Şerri Yaratmak Şer Değildir: Sorumluluk İnsandadır

Şerri Yaratmak Şer Değildir: Sorumluluk İnsandadır

> “Halk-ı şer, şer değil; belki kesb-i şer şerdir.”
(Bediüzzaman Said Nursî – Mektubat)

Kötülük ve musibetler karşısında en çok sorulan sorulardan biri şudur:
“Madem Allah her şeyi yaratıyor, o hâlde kötülükleri de O mu yaratıyor? Ve eğer yaratıyorsa, bu zulüm olmaz mı?”

Bu soru tarih boyunca zihinleri meşgul etmiş, felsefeleri, itikatları ve hatta inançları sarsmıştır. Ancak Bediüzzaman, bu meseleyi derin ve hikmetli bir izahla şöyle özetler:

> “Kötülüğü yaratmak (halk-ı şer), kötü değildir. Kötülüğü kazanmak (kesb-i şer) kötüdür.”

  1. Yaratmak ve Yapmak Arasındaki Fark

Buradaki en önemli nokta, yaratmak ile işlemek arasındaki farkı doğru anlamaktır:

Halk (yaratmak): Allah’ın kudretiyle bir şeyi var etmesidir.

Kesb (kazanmak, tercih etmek): Kulun kendi iradesiyle bir fiili yapmasıdır.

Yani Allah, sebep-sonuç düzeni içinde, insanın ihtiyarına (iradesine) bağlı olarak her şeyi yaratır. Ama o fiilin sorumluluğu, onu isteyen, seçen insana aittir.

  1. Şerri Yaratmak Neden Şer Değildir?

Çünkü şer de hayırlı sonuçlara vesile olabilir.
Örneğin; ateş yaratılır. Ateş, ev yakarsa kötü bir sonuç olur. Ama ısınmak ve pişirmek için kullanılırsa hayırdır.
O hâlde ateşi yaratmak kötü değildir, onu kötüye kullanmak kötüdür.

Yine hastalıklar, musibetler, acılar ilk bakışta kötü gibi görünse de;

Sabır kazandırır,

İmtihan vesilesi olur,

Günahları döker,

Kalbi yumuşatır.
O hâlde şer gibi görünen bu hâllerin yaratılması da mutlak anlamda şer değildir.

  1. Kesb-i Şer: Kötülüğü Tercih Etmek

İnsan, iradesiyle kötülüğü tercih ettiğinde, artık fiilin faili olur. İşte burada sorumluluk ve günah başlar.

Yalanı söyleyen Allah değil, insandır.

Cinayeti işleyen Allah değil, insandır.

Zulmü icra eden Allah değil, iradesini kötüye kullanan insandır.

Allah, o fiili yaratmakla değil, o fiili yapmayı emretmekle suçlanabilir ki Allah böyle bir şeyi emretmemiştir.
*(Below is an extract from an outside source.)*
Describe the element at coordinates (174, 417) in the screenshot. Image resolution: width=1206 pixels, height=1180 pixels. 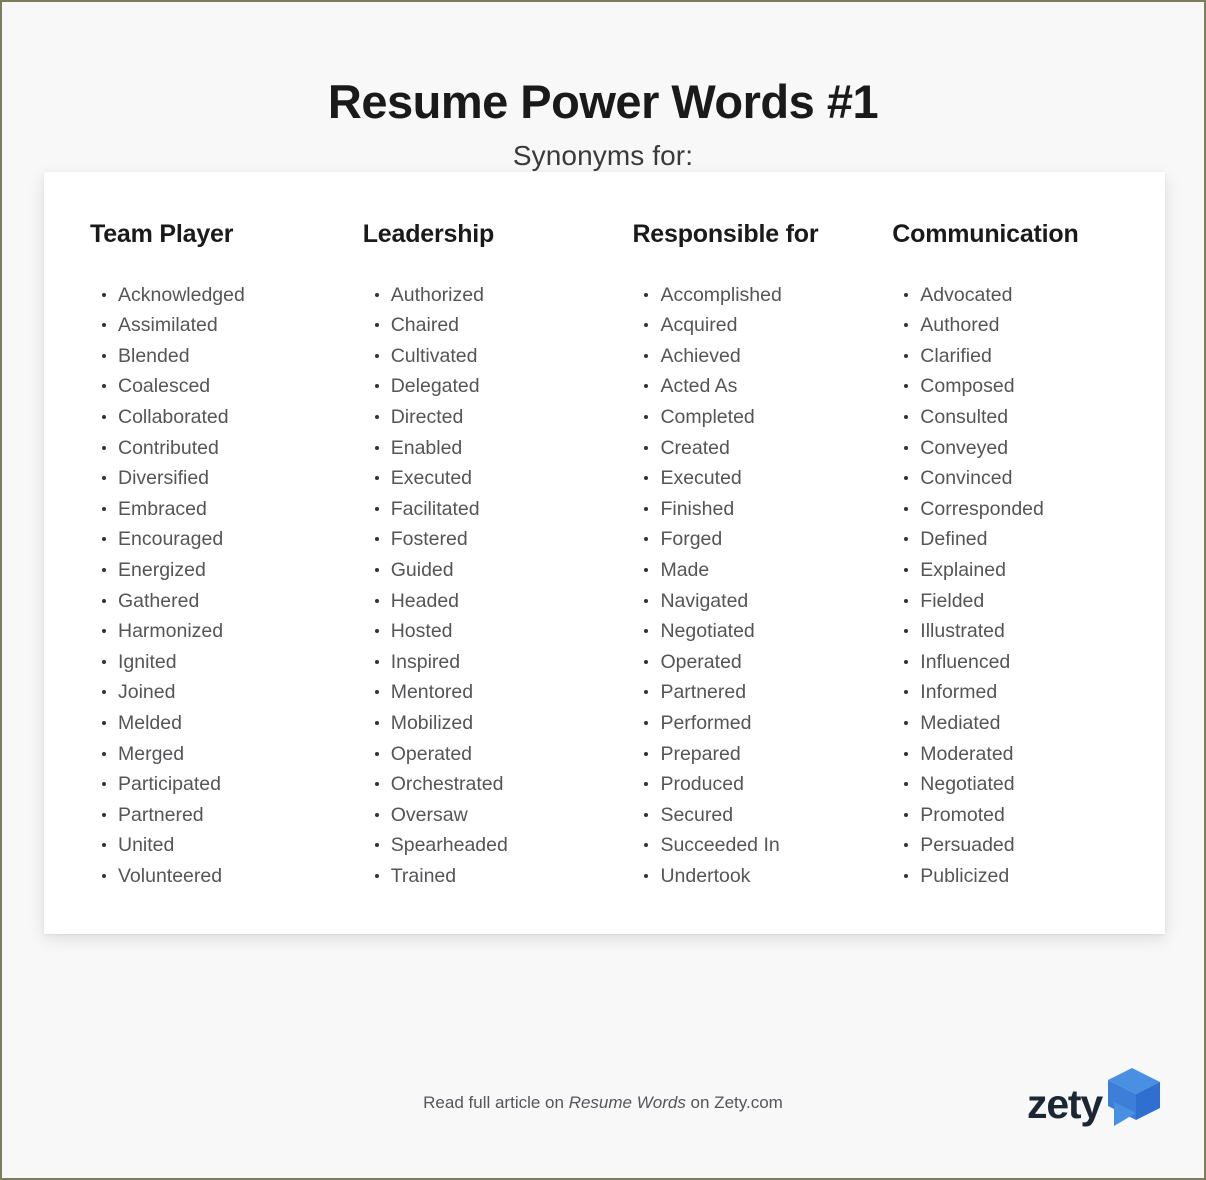
I see `word-label: Collaborated` at that location.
Tam tersine yasaklamış, uyarıda bulunmuştur.

> Bu nedenle: Şerri işleyen kuldur; Allah yalnızca sistemin adil yaratıcısıdır.

  1. Kötülüğün Varlığı Hayrın Anlaşılması İçindir

Bir başka hakikat de şudur:

Eğer karanlık olmasa, ışığın kıymeti bilinmezdi.
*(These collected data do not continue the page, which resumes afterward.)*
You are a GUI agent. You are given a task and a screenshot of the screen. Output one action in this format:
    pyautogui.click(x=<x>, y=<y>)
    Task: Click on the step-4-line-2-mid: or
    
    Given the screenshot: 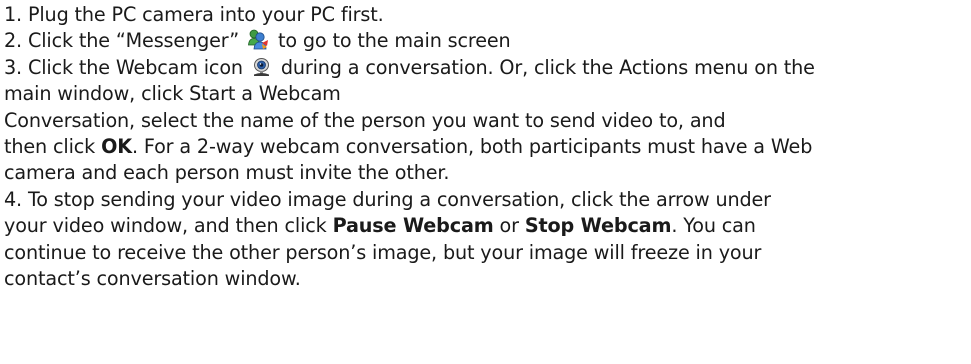 What is the action you would take?
    pyautogui.click(x=509, y=226)
    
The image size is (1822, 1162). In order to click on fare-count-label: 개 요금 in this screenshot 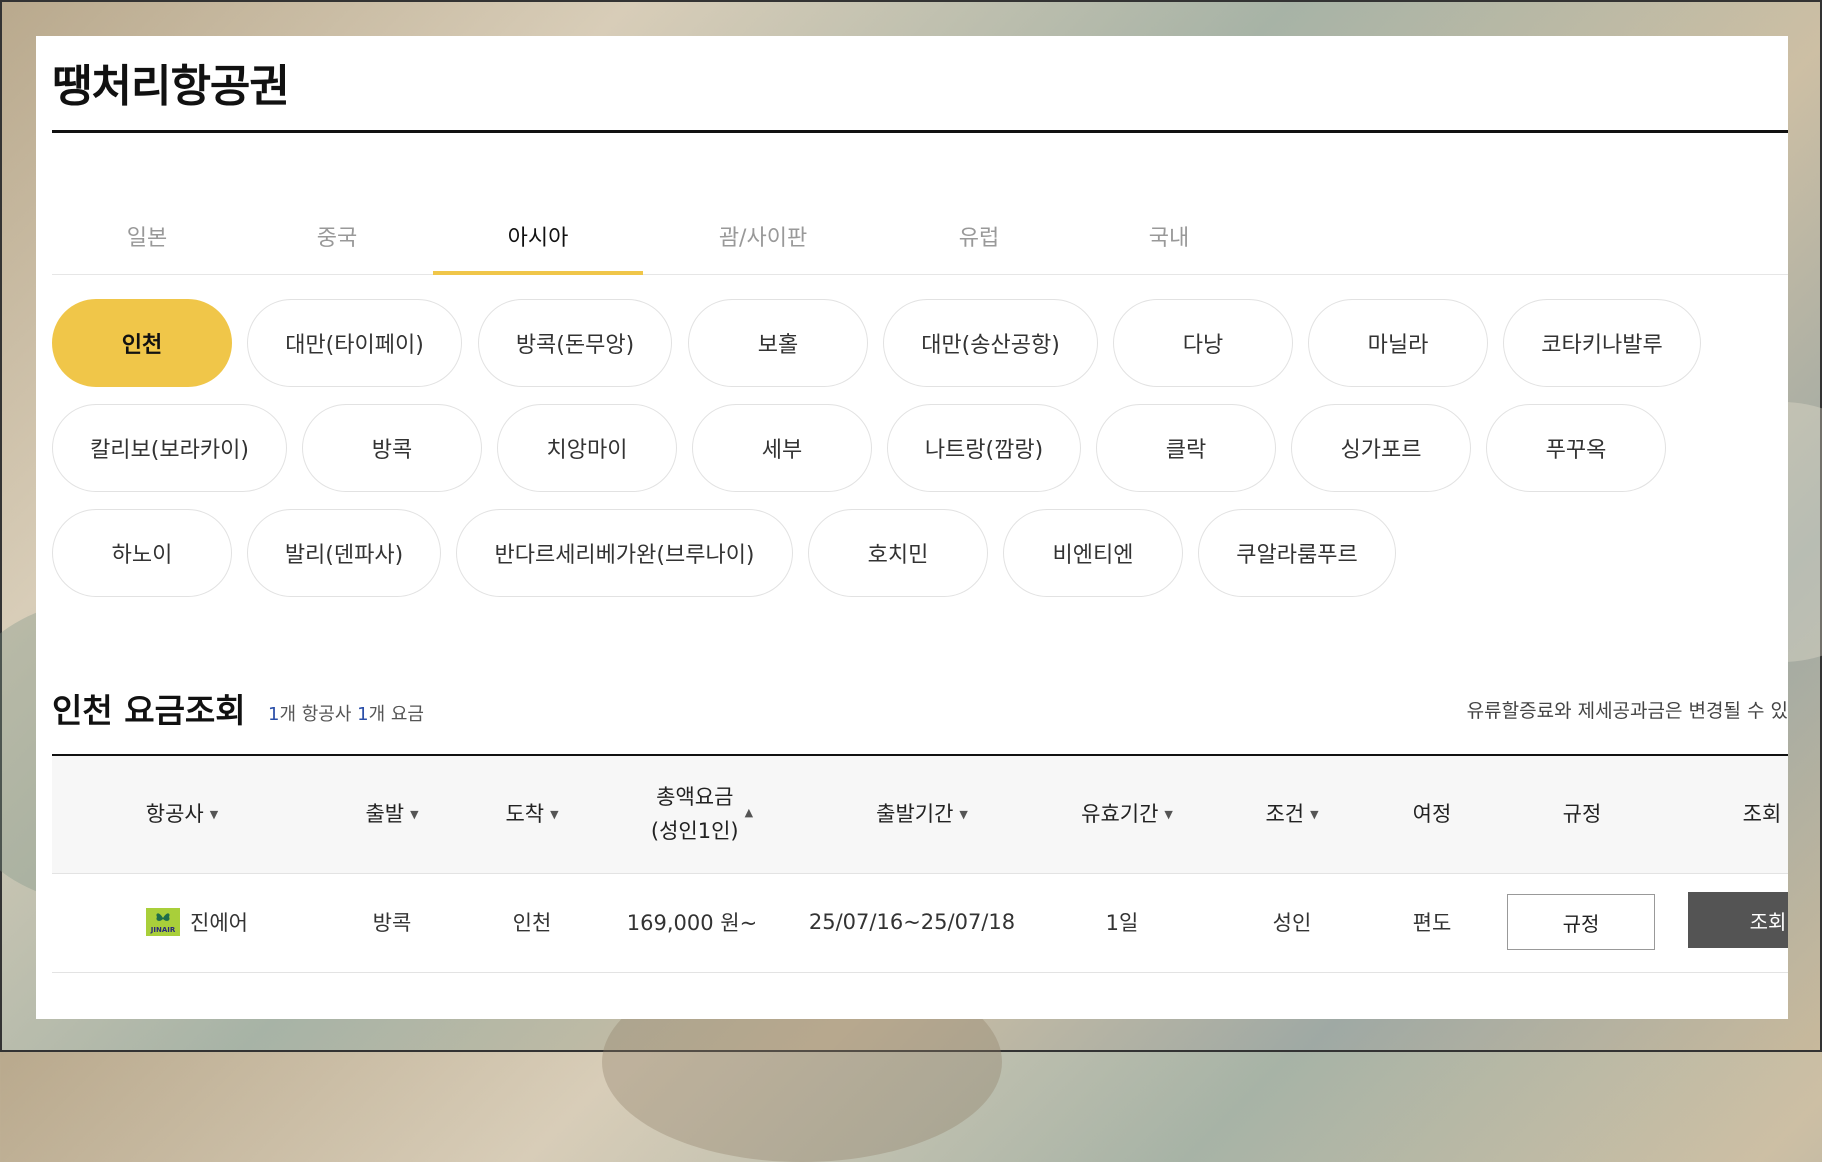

Acı olmasa, şifanın değeri anlaşılmazdı.

Günah olmasa, af ve rahmetin genişliği tecelli etmezdi.

Bediüzzaman bu noktada özetle şöyle der:

Şerler, hayırların zuhuruna vesiledir. Zahiren şer, hakikatte hayırdır.

Bu da gösterir ki Allah, şerri yaratmakla aslında hayır yollarını açmaktadır. Şer görünümündeki pek çok hadise, manevî terakki, sabır, dua ve af gibi nice rahmetlere kapı açar.

  1. Hikmetli Bir Gerçek: İmtihan Dünyasında Seçim Kulundur

Bu dünya bir imtihan sahnesidir. Seçenekler sunulmuştur:

İyilik ve kötülük,

Hayır ve şer,

Hak ve batıl…

İnsana da irade verilmiştir ki seçsin. Allah da bu seçimi yaratır. İşte imtihanın sırrı buradadır. Yoksa insan sadece iyi olanı seçmek zorunda bırakılsaydı, bu imtihan değil mecburiyet olurdu.

SONUÇ ve ÖZET

Allah kötülüğü yaratabilir ama kötülüğü işlemez.

Şerri yaratmak, şer değil; onu tercih etmek şerdir.

Yaratılan her şey bir hikmet içindir.

İnsan kötülüğü seçerse, o fiilden sorumludur.

Kötülükler de hayır doğurabilir; sabır, dua, tevbe gibi…

ÖZET:

Bediüzzaman’ın ifadesiyle, kötülüğün yaratılması kötü değildir. Çünkü yaratmak Allah’a, işlemek insana aittir. Şer, Allah’ın yaratma fiilinde değil; insanın tercihinde ortaya çıkar. Dolayısıyla sorumluluk Allah’ın değil, kulun iradesindedir. Bu da kader inancını bozmadan, adaleti ve imtihan sırrını muhafaza eder.